--- EXERCISE DESCRIPTION ---
Would it be possible to output exactly, and only, the lines below from the one holding "Instruction: Click the" to the last line, both included, with every picture left out?

Data extracted from a collection:
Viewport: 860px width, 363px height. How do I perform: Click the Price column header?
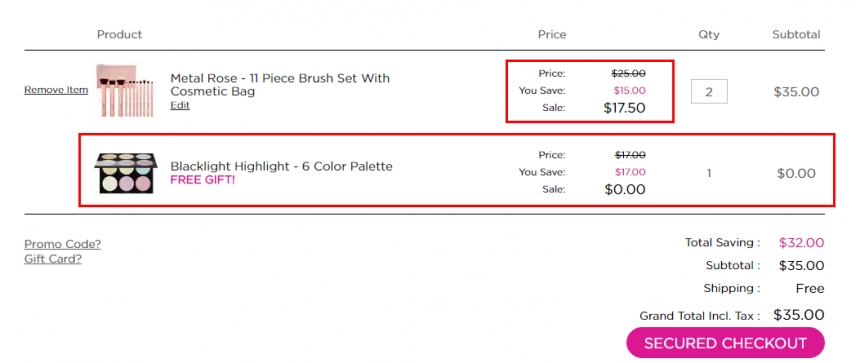coord(552,35)
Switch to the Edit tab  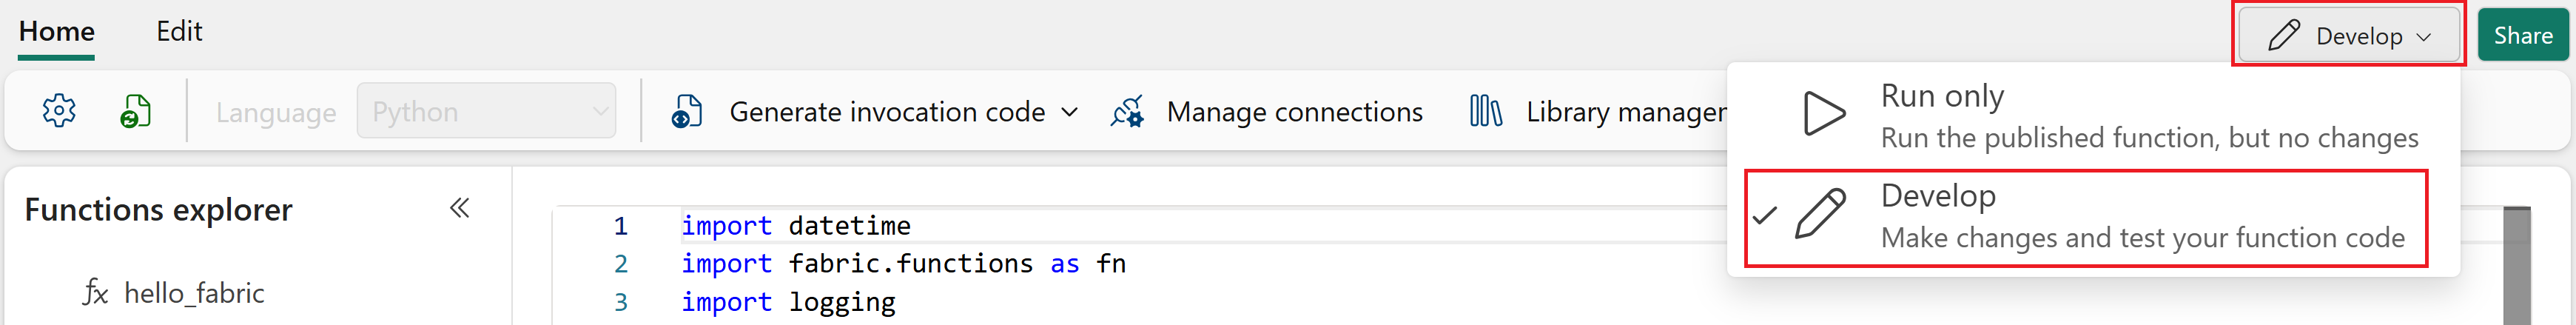click(x=179, y=32)
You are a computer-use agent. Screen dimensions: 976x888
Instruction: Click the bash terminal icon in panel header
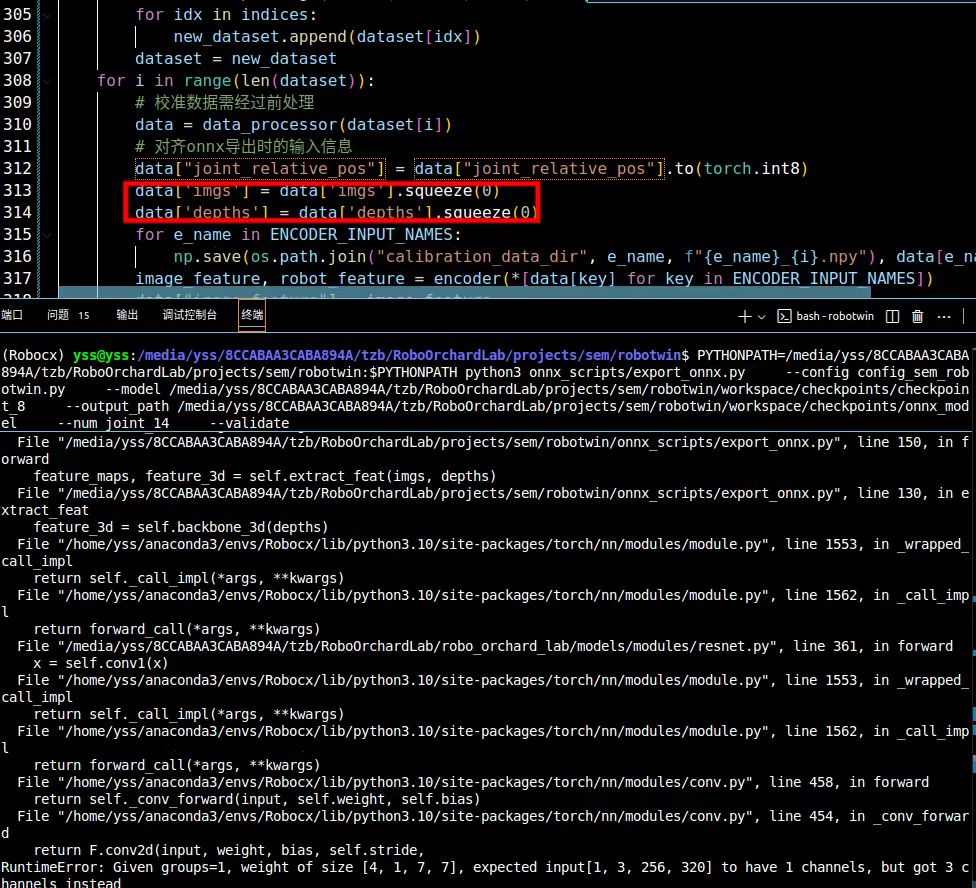(785, 316)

--- SOLUTION TO THIS EXERCISE ---
Instruction: Click the bash terminal icon in panel header
(785, 316)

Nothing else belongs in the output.